The complexity of a solution, should depend on the complexity of the problem itself, not the other way round. For example, we cannot create an operating system with a single line of programming statement. We also cannot create an operating system with just a single source file. Because an operating system is very complex (managing devices, memory, process, etc), no simple solution can fulfil the requirements.

That is why, most of the time global variables are not encouraged, because they become difficult to be managed when your source code is growing. However, if the problem is simple and global variables can solve the problem efficiently, then the approach will be acceptable.

Our human mind is limited. We cannot process too much information. Hence, if a source file contains a lot of global variables (or similar case like too many parameters in a function), we cannot process the information well. Because it is complex. And when a function is too long, with hundreds line of statements, we cannot remember what was happened in the beginning of the function. However, if we organize the variables and parameters properly, then we can process the source code much better.

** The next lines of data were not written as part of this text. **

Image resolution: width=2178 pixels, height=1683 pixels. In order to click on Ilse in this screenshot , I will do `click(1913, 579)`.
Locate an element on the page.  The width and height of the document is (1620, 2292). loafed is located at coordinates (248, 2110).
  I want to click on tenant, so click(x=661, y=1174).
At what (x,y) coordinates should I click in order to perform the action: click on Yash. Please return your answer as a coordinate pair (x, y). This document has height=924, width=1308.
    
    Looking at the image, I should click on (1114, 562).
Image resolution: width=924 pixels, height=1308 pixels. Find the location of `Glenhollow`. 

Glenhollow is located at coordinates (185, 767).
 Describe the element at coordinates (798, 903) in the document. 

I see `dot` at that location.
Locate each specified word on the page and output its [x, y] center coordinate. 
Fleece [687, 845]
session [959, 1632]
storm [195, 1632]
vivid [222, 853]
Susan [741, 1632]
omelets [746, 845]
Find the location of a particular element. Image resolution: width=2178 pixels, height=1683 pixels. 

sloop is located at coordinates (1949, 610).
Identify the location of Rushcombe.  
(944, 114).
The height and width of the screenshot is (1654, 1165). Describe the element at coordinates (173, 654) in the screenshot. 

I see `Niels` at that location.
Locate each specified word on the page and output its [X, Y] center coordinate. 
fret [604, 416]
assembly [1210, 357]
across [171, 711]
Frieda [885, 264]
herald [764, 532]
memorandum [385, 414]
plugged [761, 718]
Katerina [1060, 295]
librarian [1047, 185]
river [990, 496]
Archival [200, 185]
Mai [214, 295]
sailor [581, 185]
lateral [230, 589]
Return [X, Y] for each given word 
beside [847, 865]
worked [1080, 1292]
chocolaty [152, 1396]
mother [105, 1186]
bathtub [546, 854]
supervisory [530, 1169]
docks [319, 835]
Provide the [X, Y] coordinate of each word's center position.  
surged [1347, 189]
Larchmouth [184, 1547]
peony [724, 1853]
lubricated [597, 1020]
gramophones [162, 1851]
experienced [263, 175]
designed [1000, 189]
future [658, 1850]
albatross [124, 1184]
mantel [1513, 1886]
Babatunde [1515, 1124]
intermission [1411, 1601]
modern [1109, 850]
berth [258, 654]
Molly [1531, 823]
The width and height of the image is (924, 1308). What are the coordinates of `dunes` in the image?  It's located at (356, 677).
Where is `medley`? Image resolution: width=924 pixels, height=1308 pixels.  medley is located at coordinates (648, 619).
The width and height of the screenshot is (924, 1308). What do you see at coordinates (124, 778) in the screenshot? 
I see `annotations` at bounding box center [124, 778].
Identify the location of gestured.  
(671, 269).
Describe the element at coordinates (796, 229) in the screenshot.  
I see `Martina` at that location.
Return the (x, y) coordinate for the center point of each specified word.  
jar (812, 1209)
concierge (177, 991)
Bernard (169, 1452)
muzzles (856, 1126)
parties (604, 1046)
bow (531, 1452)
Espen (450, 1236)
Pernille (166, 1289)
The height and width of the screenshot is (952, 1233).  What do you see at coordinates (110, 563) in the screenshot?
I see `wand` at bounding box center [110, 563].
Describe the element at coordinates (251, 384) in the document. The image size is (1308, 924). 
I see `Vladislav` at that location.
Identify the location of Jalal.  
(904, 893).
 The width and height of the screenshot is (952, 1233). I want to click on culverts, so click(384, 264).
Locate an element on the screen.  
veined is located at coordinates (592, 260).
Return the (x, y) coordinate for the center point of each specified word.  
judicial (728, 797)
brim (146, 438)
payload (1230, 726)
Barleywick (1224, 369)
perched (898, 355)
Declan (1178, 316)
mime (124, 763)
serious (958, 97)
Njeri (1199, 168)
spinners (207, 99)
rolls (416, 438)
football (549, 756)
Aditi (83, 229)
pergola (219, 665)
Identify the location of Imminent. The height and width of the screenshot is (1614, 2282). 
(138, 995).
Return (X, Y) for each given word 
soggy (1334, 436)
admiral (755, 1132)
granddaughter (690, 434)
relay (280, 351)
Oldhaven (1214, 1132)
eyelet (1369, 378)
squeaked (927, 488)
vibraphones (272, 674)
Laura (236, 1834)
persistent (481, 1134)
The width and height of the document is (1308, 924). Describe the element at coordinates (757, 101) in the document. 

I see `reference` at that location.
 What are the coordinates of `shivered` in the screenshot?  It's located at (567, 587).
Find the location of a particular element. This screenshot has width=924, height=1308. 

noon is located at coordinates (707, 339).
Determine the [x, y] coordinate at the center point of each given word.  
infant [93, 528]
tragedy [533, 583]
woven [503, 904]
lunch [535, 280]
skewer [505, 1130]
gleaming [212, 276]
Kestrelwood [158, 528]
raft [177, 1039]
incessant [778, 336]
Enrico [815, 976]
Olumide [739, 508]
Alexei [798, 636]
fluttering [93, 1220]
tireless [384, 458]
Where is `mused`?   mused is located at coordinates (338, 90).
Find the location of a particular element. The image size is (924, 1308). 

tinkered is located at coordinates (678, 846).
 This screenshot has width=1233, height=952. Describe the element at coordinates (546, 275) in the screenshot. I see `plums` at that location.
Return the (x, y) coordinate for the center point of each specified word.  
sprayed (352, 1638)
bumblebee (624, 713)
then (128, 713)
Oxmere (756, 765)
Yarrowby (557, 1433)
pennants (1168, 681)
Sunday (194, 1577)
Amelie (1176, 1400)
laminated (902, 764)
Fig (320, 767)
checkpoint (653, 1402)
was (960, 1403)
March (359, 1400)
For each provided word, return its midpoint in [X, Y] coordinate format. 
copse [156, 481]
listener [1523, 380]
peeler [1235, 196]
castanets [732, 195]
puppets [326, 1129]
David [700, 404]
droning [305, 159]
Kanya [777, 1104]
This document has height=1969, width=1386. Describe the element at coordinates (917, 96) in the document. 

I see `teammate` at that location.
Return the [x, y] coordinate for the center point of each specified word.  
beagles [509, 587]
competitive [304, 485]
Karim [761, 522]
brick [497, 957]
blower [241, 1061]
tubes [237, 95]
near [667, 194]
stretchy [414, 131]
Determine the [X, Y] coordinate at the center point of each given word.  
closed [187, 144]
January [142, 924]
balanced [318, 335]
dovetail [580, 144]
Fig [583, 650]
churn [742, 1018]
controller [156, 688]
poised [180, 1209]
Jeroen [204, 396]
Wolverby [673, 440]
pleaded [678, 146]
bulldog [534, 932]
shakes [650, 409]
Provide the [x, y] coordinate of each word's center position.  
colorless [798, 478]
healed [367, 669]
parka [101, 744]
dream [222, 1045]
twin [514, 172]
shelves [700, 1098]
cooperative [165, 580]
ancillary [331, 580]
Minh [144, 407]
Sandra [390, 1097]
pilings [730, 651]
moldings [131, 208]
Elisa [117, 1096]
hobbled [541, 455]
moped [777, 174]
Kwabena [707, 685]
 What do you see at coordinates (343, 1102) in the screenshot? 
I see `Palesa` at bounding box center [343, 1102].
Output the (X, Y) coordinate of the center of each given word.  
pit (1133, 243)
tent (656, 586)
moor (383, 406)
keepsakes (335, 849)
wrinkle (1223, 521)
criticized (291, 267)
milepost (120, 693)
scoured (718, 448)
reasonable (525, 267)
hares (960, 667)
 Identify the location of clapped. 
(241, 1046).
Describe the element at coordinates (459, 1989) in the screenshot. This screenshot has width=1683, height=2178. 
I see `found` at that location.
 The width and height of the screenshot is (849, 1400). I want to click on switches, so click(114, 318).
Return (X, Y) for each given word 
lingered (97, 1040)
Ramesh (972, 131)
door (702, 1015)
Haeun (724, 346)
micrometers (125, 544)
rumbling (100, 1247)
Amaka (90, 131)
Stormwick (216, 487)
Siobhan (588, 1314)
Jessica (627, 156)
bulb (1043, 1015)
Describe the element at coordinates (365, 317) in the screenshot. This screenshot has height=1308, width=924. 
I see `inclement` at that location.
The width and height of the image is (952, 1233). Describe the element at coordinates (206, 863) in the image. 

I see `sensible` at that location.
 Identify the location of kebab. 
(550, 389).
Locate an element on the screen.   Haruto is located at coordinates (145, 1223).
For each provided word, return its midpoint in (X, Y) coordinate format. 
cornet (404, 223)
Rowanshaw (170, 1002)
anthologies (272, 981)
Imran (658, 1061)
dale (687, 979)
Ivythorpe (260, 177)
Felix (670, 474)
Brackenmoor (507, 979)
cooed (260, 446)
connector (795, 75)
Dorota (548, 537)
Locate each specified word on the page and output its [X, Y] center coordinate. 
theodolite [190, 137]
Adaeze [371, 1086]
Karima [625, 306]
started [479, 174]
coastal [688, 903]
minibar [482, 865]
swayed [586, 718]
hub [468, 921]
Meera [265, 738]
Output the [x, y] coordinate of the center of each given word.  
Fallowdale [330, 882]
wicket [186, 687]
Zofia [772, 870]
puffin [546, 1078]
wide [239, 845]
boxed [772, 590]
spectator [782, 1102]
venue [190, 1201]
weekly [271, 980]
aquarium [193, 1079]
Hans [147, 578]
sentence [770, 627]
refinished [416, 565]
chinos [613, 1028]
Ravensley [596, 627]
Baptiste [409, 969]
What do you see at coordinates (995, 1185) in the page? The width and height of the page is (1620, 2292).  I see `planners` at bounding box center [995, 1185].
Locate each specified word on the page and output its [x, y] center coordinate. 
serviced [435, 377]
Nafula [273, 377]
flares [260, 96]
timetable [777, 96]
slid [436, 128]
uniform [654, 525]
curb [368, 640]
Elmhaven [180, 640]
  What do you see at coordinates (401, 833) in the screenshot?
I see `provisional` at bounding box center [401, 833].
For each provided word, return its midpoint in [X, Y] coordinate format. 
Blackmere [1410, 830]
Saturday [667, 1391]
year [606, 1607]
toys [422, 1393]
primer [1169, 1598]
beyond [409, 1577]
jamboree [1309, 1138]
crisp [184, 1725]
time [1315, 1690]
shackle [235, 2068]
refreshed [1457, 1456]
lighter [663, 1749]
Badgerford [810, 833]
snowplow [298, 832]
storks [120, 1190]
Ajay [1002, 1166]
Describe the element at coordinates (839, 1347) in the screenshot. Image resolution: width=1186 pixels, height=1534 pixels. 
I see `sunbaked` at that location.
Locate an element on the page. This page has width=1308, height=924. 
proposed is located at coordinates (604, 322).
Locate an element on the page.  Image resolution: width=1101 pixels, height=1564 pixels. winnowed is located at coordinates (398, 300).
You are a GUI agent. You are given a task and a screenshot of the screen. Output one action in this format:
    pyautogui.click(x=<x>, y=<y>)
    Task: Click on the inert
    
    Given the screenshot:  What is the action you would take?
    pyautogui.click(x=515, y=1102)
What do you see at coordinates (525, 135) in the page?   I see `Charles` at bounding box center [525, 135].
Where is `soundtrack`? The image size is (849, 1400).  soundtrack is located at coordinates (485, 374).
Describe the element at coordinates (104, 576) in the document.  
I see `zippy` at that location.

As UNIX philosophy, “Do One Thing and Do It Well” (DOTADIW) (so does Microservices), this is what we ought to design our solution. We simplify the solution, not the problem, because problem cannot be changed. As a result, a very complex problem will need a lot of simple solutions or services to be built.

In reality, life form like human is complex, that is why we have multiple systems such as digestive system, respiratory system, circulatory system, etc. And each system is focusing on one task. However, the low life form organism like amoeba is very simple. We cannot expect the biological system of amoeba is workable on a human. Moreover, a large organization will need a very complex management system (not in terms of the software system), comparing to a small organization. You cannot expect the CEO have contact with thousands of employees every day in the large organization. But in a small organization, CEO can contact with every one in the team.

Therefore, if a problem is complex, or the system requirement is complex, we can only “divide and conquer” by breaking down the main problem into sub-problems, then for each sub-problem we solve it with smaller and simpler solution.

Pyramid, tree, or pipeline

When a community is growing, it will end up become a pyramid like hierarchy system. When a file folder is growing, it will end up become tree structure. If the data flow is linear, then pipeline will be the appropriate solution. Therefore, as the system is growing, your information needs to be passed from unit to unit. It is inefficient to convey the message, but it is efficient to be managed.

(But in reality, pyramid hierarchy is troublesome, because human is full of flaws and corruptions.)

Pure function

Interestingly, by learning ReactJS, uses the pure function method for development helps managing the code much simpler. Because all the input of a function is immutable, or read-only. That means, you will not create a side effect to the parent component or the caller. Similar to microservices, we just need to focus on the functionality of each component.